LA OKs Reopening Protocols For Lower-Risk Businesses, While Most Safer-At-Home Directives Persist
Topics: COVID-19
The City and County of Los Angeles have each begun to ease into “Stage 2” of their “Roadmap To Recovery” by revising their “Safer at Home” orders progressively over the course of the last ten days. The mayoral and county public health orders continue to maintain that everyone living within LA (City and County) is to remain in their homes “as much as possible,” and should telework or work from home as much as possible, where feasible. The County order (revised yesterday) expressly states that people 65 or older and all people of any age who have active or unstable pre-existing health conditions “should remain in their residences” (unless seeking medical treatment or obtaining food and necessities), and “strongly recommends that employers offer telework or other accommodations to persons who are age 65 or older and” those with “pre-existing health conditions.”
Yet, LA is permitting its residents to engage in a number of enumerated activities and to go to certain places, and with each revision to the Safer at Home Orders, the list of permissible places and activities continues to grow. The stated reason for the most recent order revisions is to allow for the conditional reopening of specific retail and other “Lower-Risk” businesses, while keeping a low incidence of person-to-person contact, and ensuring continued social distancing and other COVID-19 infection-control protocols.
Importantly, previously closed “non-essential” (i) “retailers” that are not located within an indoor mall or shopping center, as well as (ii) “manufacturing and logistics sector businesses,” now “may reopen provided” certain rules are followed:
- Members of the public may not to be permitted entry inside a retail establishment, but customers may be provided goods and services via curbside, doorside, outdoor, and at-home delivery or pickup;
- Lower-risk retail establishments must prepare, implement and post LA County’s “Public Health Reopening Protocol For Retail Establishments”; and
- Lower-risk businesses in other sectors must prepare, implement and post LA County’s Public Health Reopening Protocol for their given business.
There are currently 13 published business and activity-specific reopening protocols (respectively entitled, “Beaches,” “Bike Parks,” “Car Dealerships,” “Community Gardens,” “Equestrian Centers,” “Golf Courses,” “Model Airplane Area,” “Outdoor Shooting Facilities,” “Retail Establishments,” “Warehousing, Manufacturing, Logistics Protocol,” “Substance Use Disorder and Mental Health,” “Tennis Pickleball Courts,” and “Trails”).
The various health protocols applicable to settings and industries where employees will be working each direct employers to conduct “symptom checks before employees are permitted to enter the workspace” including the statement that “a temperature check should be done at the worksite if feasible.” (Unhelpfully, the protocols do not define the parameters of concept of feasibility.)
Despite this overlap, the 13 protocols are by no means identical.

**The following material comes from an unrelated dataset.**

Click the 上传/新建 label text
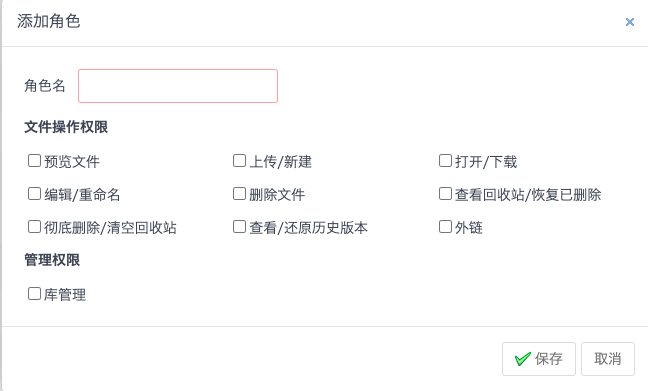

They have different provisions for customer product testing, employee breaks, where employees may eat meals, and hand-washing. Familiarity with and adoption of the appropriate protocol applicable to a “Lower-Risk” company’s business is critical before that business can reopen. LA City employers are required to post their applicable health protocol near the entrance of their facility (the City order does not make clear whether the protocol must be posted at all entrances if the business has more than one). Failure to comply with the orders and health protocols subjects noncompliant companies to cessation of water and power, fines, and/or misdemeanor liability depending on the infraction in question.

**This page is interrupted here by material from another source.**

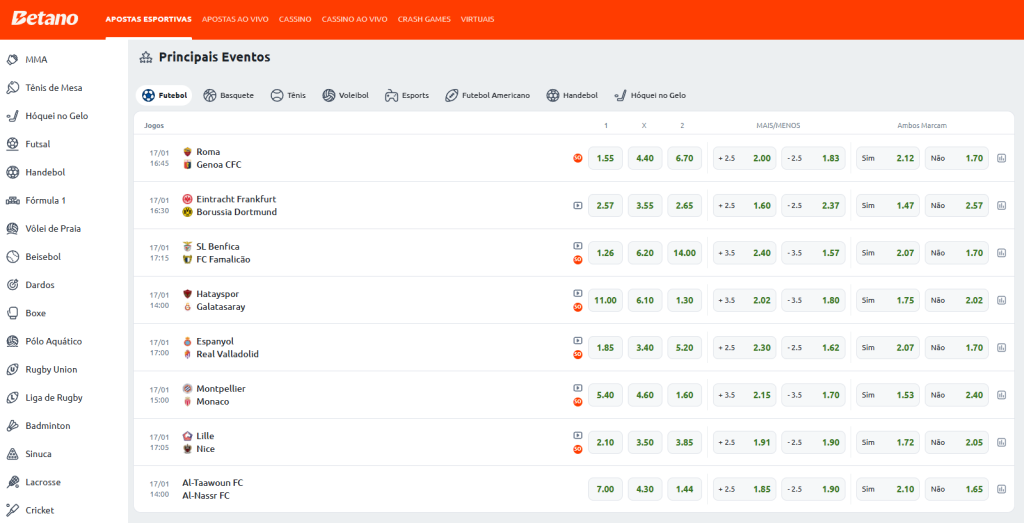Screen dimensions: 1024x523
Task: Click the Betano logo
Action: point(44,18)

For now, so-called “higher-risk” businesses, recreational sites, commercial properties, and activities – where more frequent and prolonged person-to-person contacts are likely to occur – must remain closed regardless of safety protocols. These include, but are not limited to, fitness centers, bars, theaters, museums, zoos, libraries, in-facing mall establishments, group sports, and personal grooming establishments.
So, while we seem to be making positive progress, there is still a long way to go. Hopefully, we will soon be posting about LA’s ascent into Stage 3 of the Reopening Plan, and I will have finally had a haircut.